Here’s my operational shift: instead of external benchmarks, I create peer cohorts. Find 5-10 competitors who are similar to you (same size, same channel strategy, same audience type), track their public-facing metrics (what they claim in case studies, etc.), and that’s your peer benchmark. Then beat those specific people.

For cross-border scaling, this gets even more critical. The cost structure in Russia vs. US is so fundamentally different that any broad benchmark is useless. I actually build separate benchmark models for each market:

  • Russia: lower media costs, higher engagement expectations on some platforms (TikTok, VK)
  • US: higher media costs, lower engagement rates on some channels but higher conversion rates

Then I optimize within each market’s constraints, rather than trying to hit the same targets across both.

One tactical thing: I’d also recommend building a goal-setting framework tied to your business objectives, not benchmarks. Start with, “We need X revenue this quarter.” Then work backward: What conversion rate gets us there? What traffic volume? What CAC can we afford? Then you benchmark against achievable parameters.

How are you currently setting quarterly targets? Are they benchmark-based, or are they tied to business goals?
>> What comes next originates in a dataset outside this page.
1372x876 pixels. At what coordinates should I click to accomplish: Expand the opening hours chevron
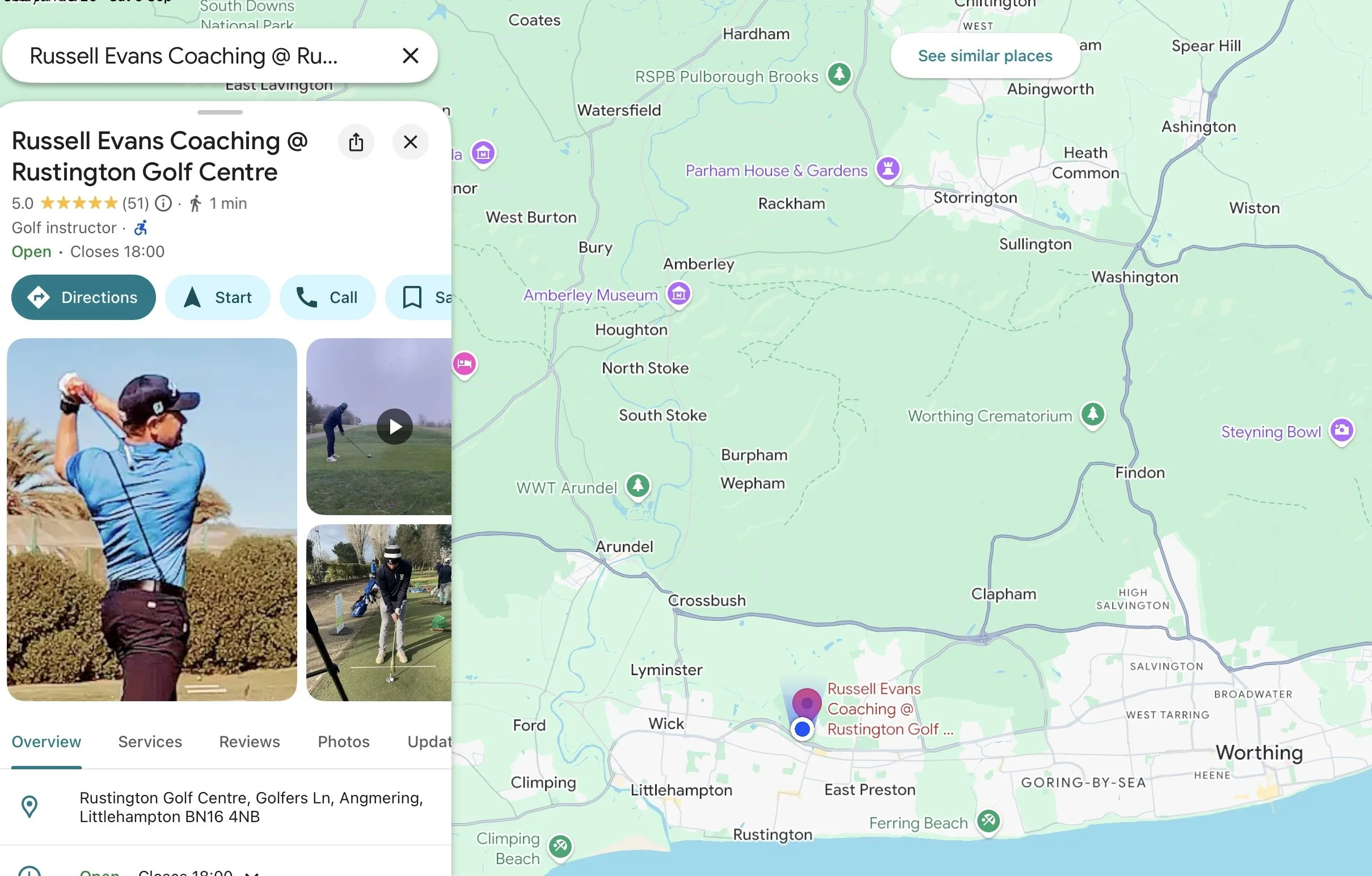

From the creator side, I see this differently, but I think you’re onto something important. When brands I work with are benchmarked against “industry standard” influencer rates, they sometimes massively undervalue the creators they work with. Or they expect unrealistic performance because the benchmark says “creators in this niche average 5% engagement.”

Your observation about cohort benchmarking is smart. If you’re working with specific creators, their historical performance might be more relevant than the broad average. Like, an influencer who averaged 8% engagement with your brand last quarter is a better predictor of next quarter than a general benchmark saying “influencers in this category average 4% engagement.”
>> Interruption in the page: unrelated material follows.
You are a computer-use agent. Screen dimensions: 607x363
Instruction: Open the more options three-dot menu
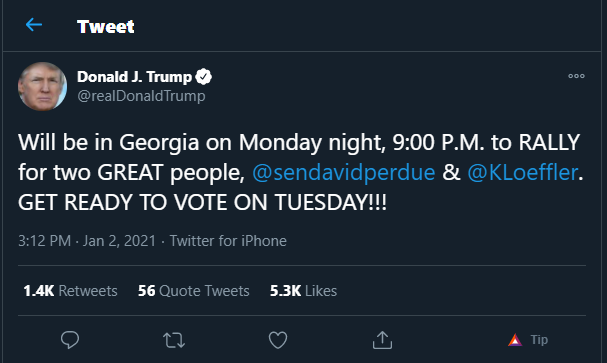click(576, 76)
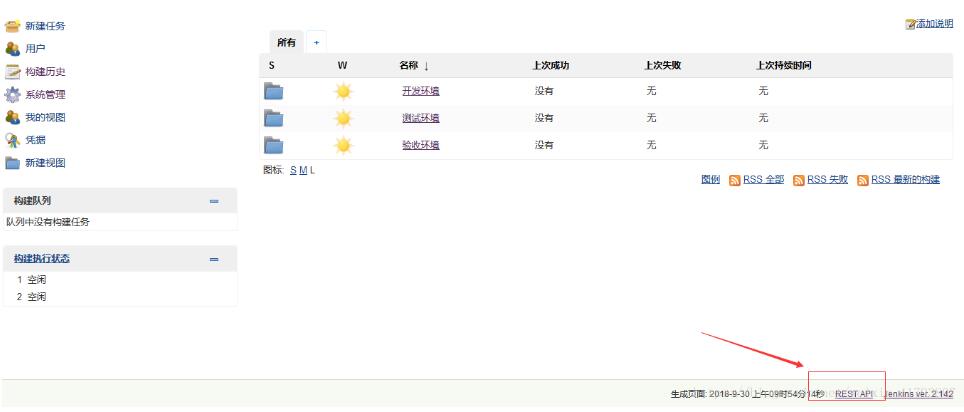Open the 验收环境 job link

pos(420,145)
Also, from a creator perspective, cross-market benchmarking matters because audiences are so different. A US-based creator has a completely different dynamic than a Russian creator, even if they’re the same follower count. Audience maturity, platform literacy, economic purchasing power—everything is different.
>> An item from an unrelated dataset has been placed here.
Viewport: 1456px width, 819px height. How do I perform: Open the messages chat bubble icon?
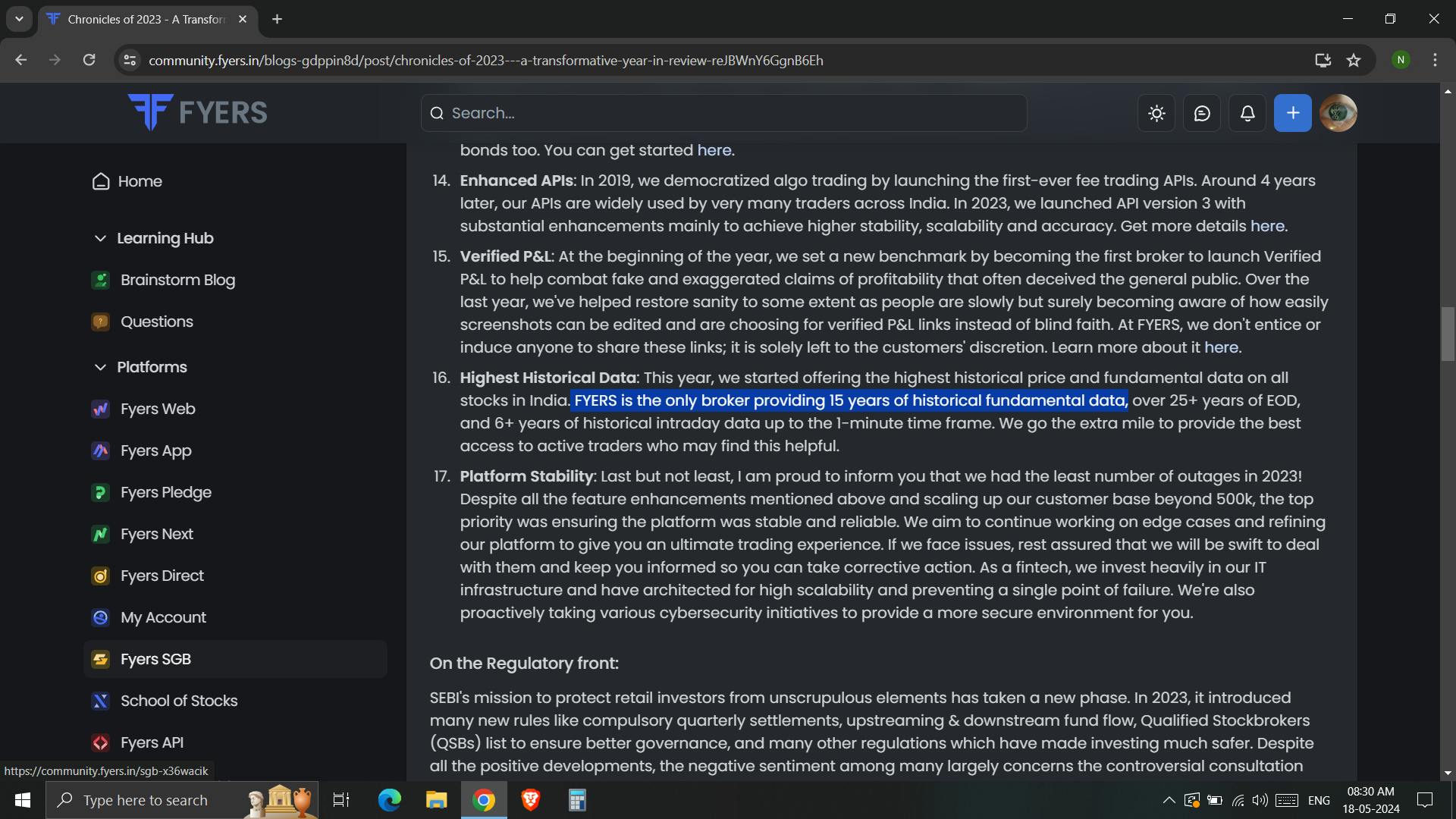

I think what you’re saying is basically: “Trust your data more than the hype.” That’s solid. Though I’d add: also talk to the creators themselves. We often see patterns in what works that don’t show up in the raw numbers.

Do you share benchmarks with creators, or is that internal only?

Exactly right. Let me add a layer: the problem with industry benchmarks isn’t just that they’re imprecise; it’s that they’re lagging indicators. They tell you where the market was, not where it’s going.

Here’s what I’d do instead: build a competitive monitoring system. Track 8-10 competitors (or peer companies) quarterly. Document their media spend patterns, estimated traffic, estimated CAC, conversion rate proxies (based on public signals). This gives you a dynamic benchmark that updates with market conditions.

For cross-market benchmarking specifically, I’d go further: build a market-specific efficiency model. For Russia: what’s the baseline media cost (CPM), what’s the baseline influencer rate, what’s the expected engagement rate by platform, what’s the conversion rate by device type. Do the same for US. Don’t try to jam them into the same framework.

Then, when you evaluate a campaign, you ask: “Are we beating the Russia-specific model, or the US-specific model?” That tells you if underperformance is due to execution or market conditions.

One more thing: I’d separate performance benchmarks from operational benchmarks. Performance benchmarks (CTR, conversion rate, ROAS) are what you use to measure success. Operational benchmarks (cost per asset, time to campaign launch, creative turnaround) tell you if your process is efficient. Most teams conflate these two, which makes goal-setting a mess.

For goal-setting: I use a constraint-based framework. Start with your business constraint (usually CAC or ROAS). Then map back: what traffic volume do you need, what conversion rate achieves that, what CTR gets you that traffic? That’s your target, not a benchmark.

What’s your top business constraint right now—are you CAC-limited, ROAS-limited, or volume-limited?